Борецкая прошла первой, а Настасью хозяйка придержала за рукав, шепнула:
– Не думай, не я их позвала. Сами пришли.
Непонятные слова объяснились в столовой зале. Там, с Ефимьиным мужем стояли двое: степенной посадник Василий Ананьин и боярин Иван Лошинский.
Настасья скрипнула зубами. Вот отчего Марфу долго ждать пришлось! Получив вызов на встречу, та послала за своими подручниками. Ананьин в посадники ею поставлен, во всем послушен, а Иваньша Лошинский ей родной брат, старинный Настасьин ненавистник. Получалось, что марфинских аж четверо.
Пускай. Сила не в числе, а в уме и знании – так говаривал покойный дед. Ума у Марфы, может, и не меньше, зато сегодня Настасья знала больше и успела всё обдумать.
Едва кивнув старому лису Ананьину, а Лошинского вроде бы не заметив, с Ефимьиным мужем Каменная поздоровалась щека в щеку, почти родственно.
Ондрей Олфимович Горшенин происходил из древней новгородской семьи, ведущей родословие от Рюриковой дружины. Был он хорош собою – прямо заглядение. И высок, и представителен, борода и длинные волосы серебрятся, словно мех чернобурки, голос звучен, движения величавы. Притом совсем не дурак, и хитрости в избытке, а все же никчемен, ни на что иное кроме как подле жены красоваться, не годен. И не в том беда, что порочен нравом, держит подле себя вихлявых отроков с насурмленными глазами (это бы ладно, Новгород – не Москва, всяк живи-греши, как хочешь), но боярин был будто трава, клонился под всяким ветром. Из передних людей никто его в серьезный счет не брал, за глаза называли не Олфимовичем, а Ефимьивичем, по жене.

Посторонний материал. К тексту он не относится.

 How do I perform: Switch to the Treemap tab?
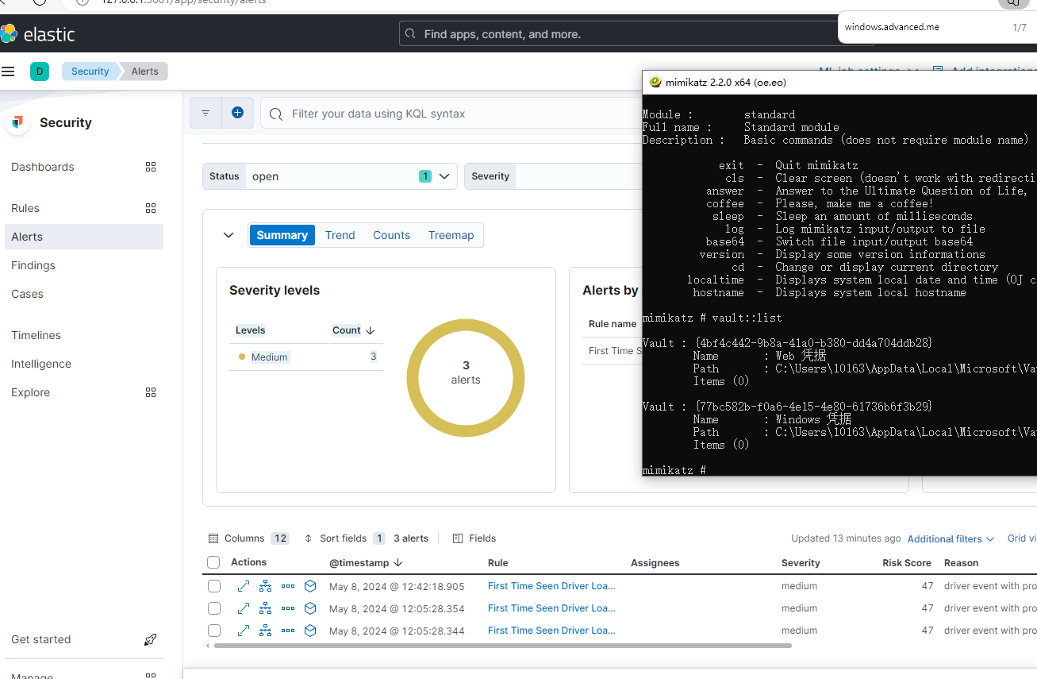pos(451,235)
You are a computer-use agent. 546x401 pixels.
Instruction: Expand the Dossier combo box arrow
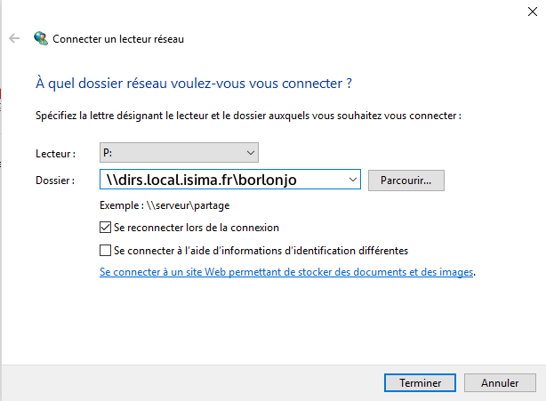coord(352,180)
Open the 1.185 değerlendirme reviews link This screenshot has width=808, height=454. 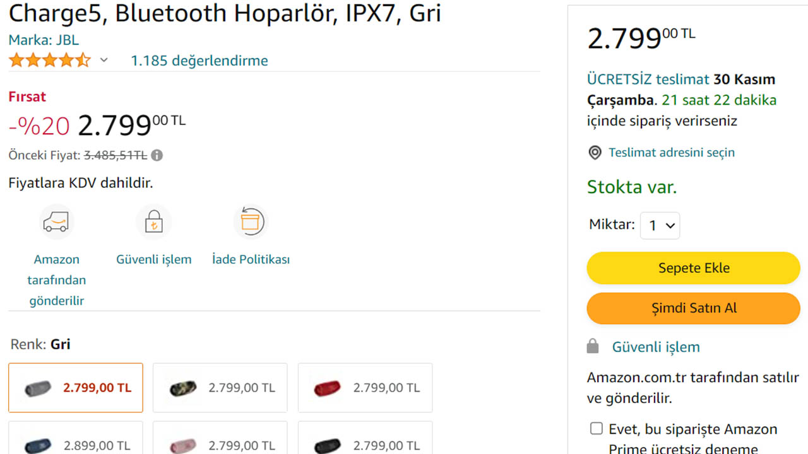tap(199, 61)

На столе было выставлено легкое, уместное при важной беседе угощение, сплошь заморское – вино, валашские орехи, засахаренные фрукты. Зала напоминала жилище какого-нибудь ганзейского богатого купца с Немецкого двора. Повсюду шкапы и шкапчики, вместо скамей кресла и стулья, множество хлипких столиков, и на них не для пользы, а единственно ради красы фигурные вазы с кувшинами и прочими бездельями. Стены и потолок обшиты гладким деревом, украшены разноцветными иконами европейского письма, и на тех иконах не святые угодники, но всякая нерусская чепуха: шипастые немецкие кремли, грифоны с единорогами, непристойно голые ангелы, улыбчивые богоматери.
Кресел у стола было только три, и их заняли женки, мужчинам и в голову не пришло. Даже степенной примостился на стуле, справа от Марфы. Слева сел брат Иван; сын Федор как молодой встал у матери за спиной; квадратный, руки до колен, Корелша отошел к стене – челядинцам у стола было не место. Настасьины тоже чуть отступили.
Получилось, что Григориева оказалась одна напротив Борецкой и трех ее радетелей – Шелковая с мужем сидели в торце.